University of California, Berkeley, researchers and their collaborators found these huge phages by searching a large database of DNA that they generated from nearly 30 different Earth environments, ranging from the guts of premature infants and pregnant women to a Tibetan hot spring, a South African bioreactor, hospital rooms, oceans, lakes and deep underground.
Altogether they identified 351 different huge phages, all with genomes four or more times larger than the average genomes of typical viruses that prey on single-celled bacteria.
Among these is the largest bacteriophage discovered to date: Its genome, 735,000 base-pairs long, is nearly 15 times larger than the average phage. This largest known phage genome is much larger than the genomes of many bacteria.
“We are exploring Earth’s microbiomes, and sometimes unexpected things turn up. These viruses of bacteria are a part of biology, of replicating entities, that we know very little about,” said Jill Banfield, a UC Berkeley professor of earth and planetary science and of environmental science, policy and management, and senior author of a paper about the findings appearing Feb 12 in the journal Nature. “These huge phages bridge the gap between non-living bacteriophages, on the one hand, and bacteria and Archaea.
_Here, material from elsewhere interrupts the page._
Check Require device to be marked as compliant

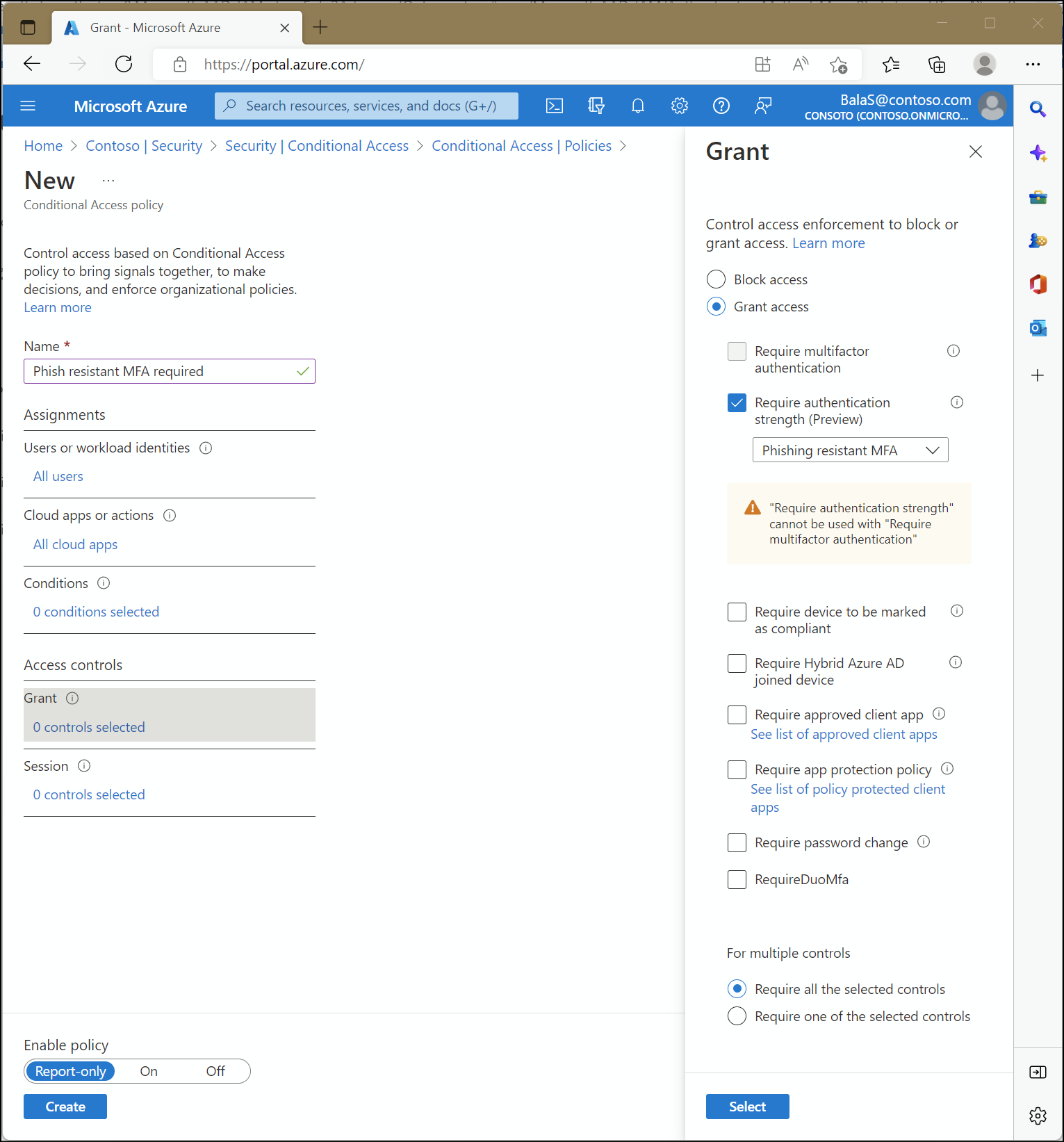737,612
There definitely seem to be successful strategies of existence that are hybrids between what we think of as traditional viruses and traditional living organisms.”
Ironically, within the DNA that these huge phages carry around are parts of the CRISPR system that bacteria use to fight viruses. It’s likely that once these phages inject their DNA into bacteria, the viral CRISPR system augments the CRISPR system of the host bacteria, probably mostly to target other viruses.
“It is fascinating how these phages have repurposed this system we thought of as bacterial or archaeal to use for their own benefit against their competition, to fuel warfare between these viruses,” said UC Berkeley graduate student Basem Al-Shayeb. Al-Shayeb and research associate Rohan Sachdeva are co-first authors of the Nature paper.